Language Log

Noise and bias

September 4, 2021 @ 7:59 am · Filed by Mark Liberman under Linguistics in the comics

Today's SMBC:

The mouseover title: "All examples from the book Noise, by Kahneman, Sibony, and Sunstein, which I'm enjoying right now."

The aftercomic:

The blurb for the cited book:

Imagine that two doctors in the same city give different diagnoses to identical patients—or that two judges in the same courthouse give markedly different sentences to people who have committed the same crime. Suppose that different interviewers at the same firm make different decisions about indistinguishable job applicants—or that when a company is handling customer complaints, the resolution depends on who happens to answer the phone. Now imagine that the same doctor, the same judge, the same interviewer, or the same customer service agent makes different decisions depending on whether it is morning or afternoon, or Monday rather than Wednesday.

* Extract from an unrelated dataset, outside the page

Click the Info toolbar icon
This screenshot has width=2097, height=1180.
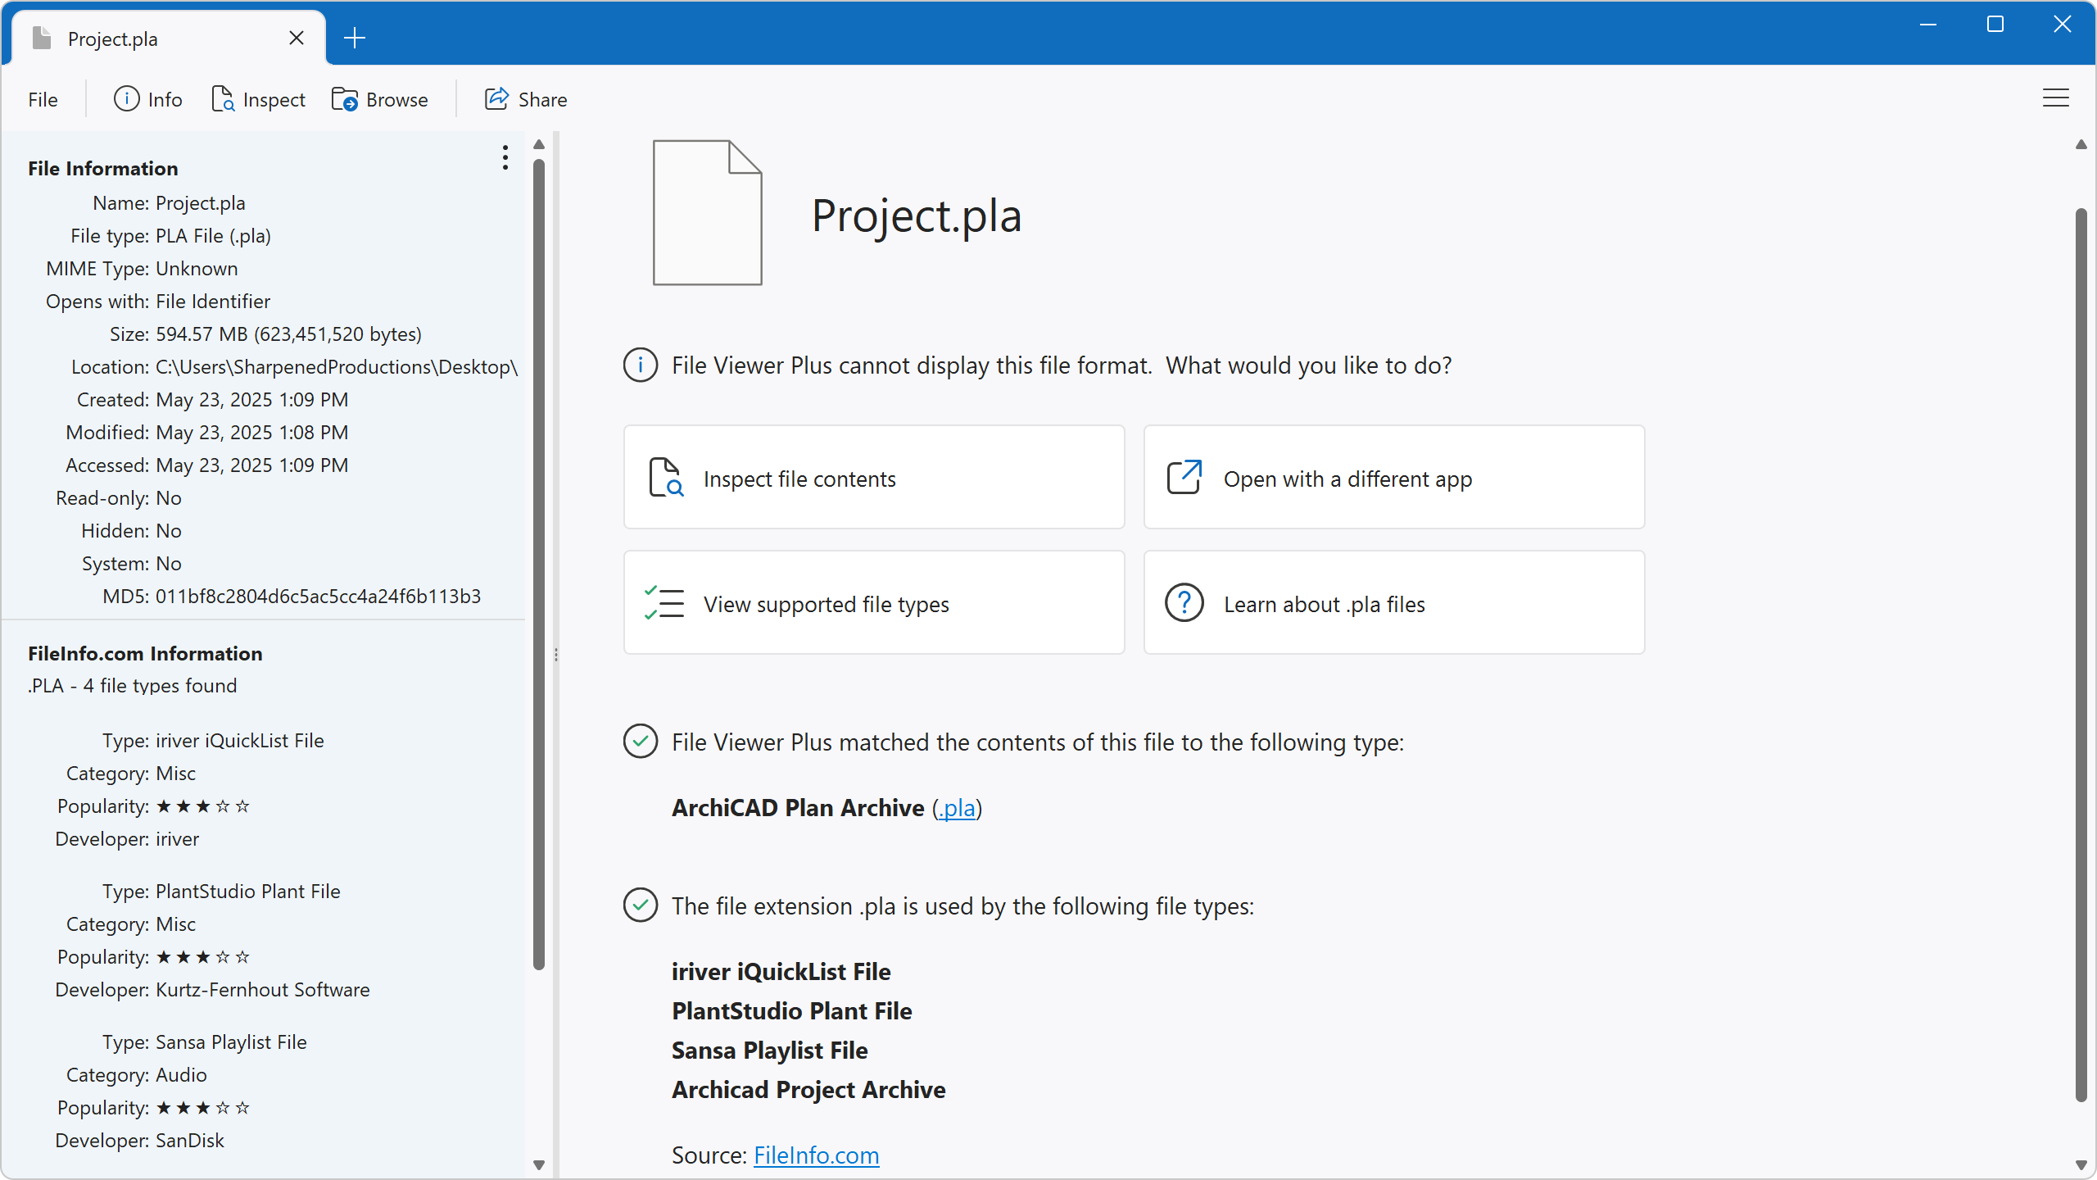tap(127, 99)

These are examples of noise: variability in judgments that should be identical.

In Noise, Daniel Kahneman, Olivier Sibony, and Cass R. Sunstein show the detrimental effects of noise in many fields, including medicine, law, economic forecasting, forensic science, bail, child protection, strategy, performance reviews, and personnel selection. Wherever there is judgment, there is noise. Yet, most of the time, individuals and organizations alike are unaware of it. They neglect noise. With a few simple remedies, people can reduce both noise and bias, and so make far better decisions.

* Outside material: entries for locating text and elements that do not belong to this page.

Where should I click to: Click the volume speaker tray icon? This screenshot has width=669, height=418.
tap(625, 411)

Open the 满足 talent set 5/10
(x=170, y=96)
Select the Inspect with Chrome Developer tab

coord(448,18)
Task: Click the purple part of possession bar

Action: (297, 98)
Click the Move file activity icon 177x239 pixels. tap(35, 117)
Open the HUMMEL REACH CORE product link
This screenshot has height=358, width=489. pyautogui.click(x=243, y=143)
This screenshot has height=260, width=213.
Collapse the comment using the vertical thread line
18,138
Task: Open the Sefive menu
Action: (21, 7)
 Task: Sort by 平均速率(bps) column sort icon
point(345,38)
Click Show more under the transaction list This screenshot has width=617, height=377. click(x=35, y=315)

Both the blurb and the cartoon seem to somewhat mis-state the book's premise. The introduction starts with an example of target-shooting results:

We call Team B biased because its shots are systematically off target. […]

We call Team C noisy because its shots are widely scattered. […]

Team D is both biased and noisy. […]

But this is not a book about target shooting. Our topic is human error. Bias and noise—systematic deviation and random scatter—are different components of error. […]

The shooting range is a metaphor for what can go wrong in human judgment, especially in the diverse decisions that people make on behalf of organizations. […] Many organizations, unfortunately, are afflicted by both bias and noise.

Figure 2 illustrates an important difference between bias and noise.

It shows what you would see at the shooting range if you were shown only the backs of the targets at which the teams were shooting, without any indication of the bull’s-eye they were aiming at. From the back of the target, you cannot tell whether Team A or Team B is closer to the bull’s-eye. But you can tell at a glance that Teams C and D are noisy and that Teams A and B are not. Indeed, you know just as much about scatter as you did in figure 1. A general property of noise is that you can recognize and measure it while knowing nothing about the target or bias. […]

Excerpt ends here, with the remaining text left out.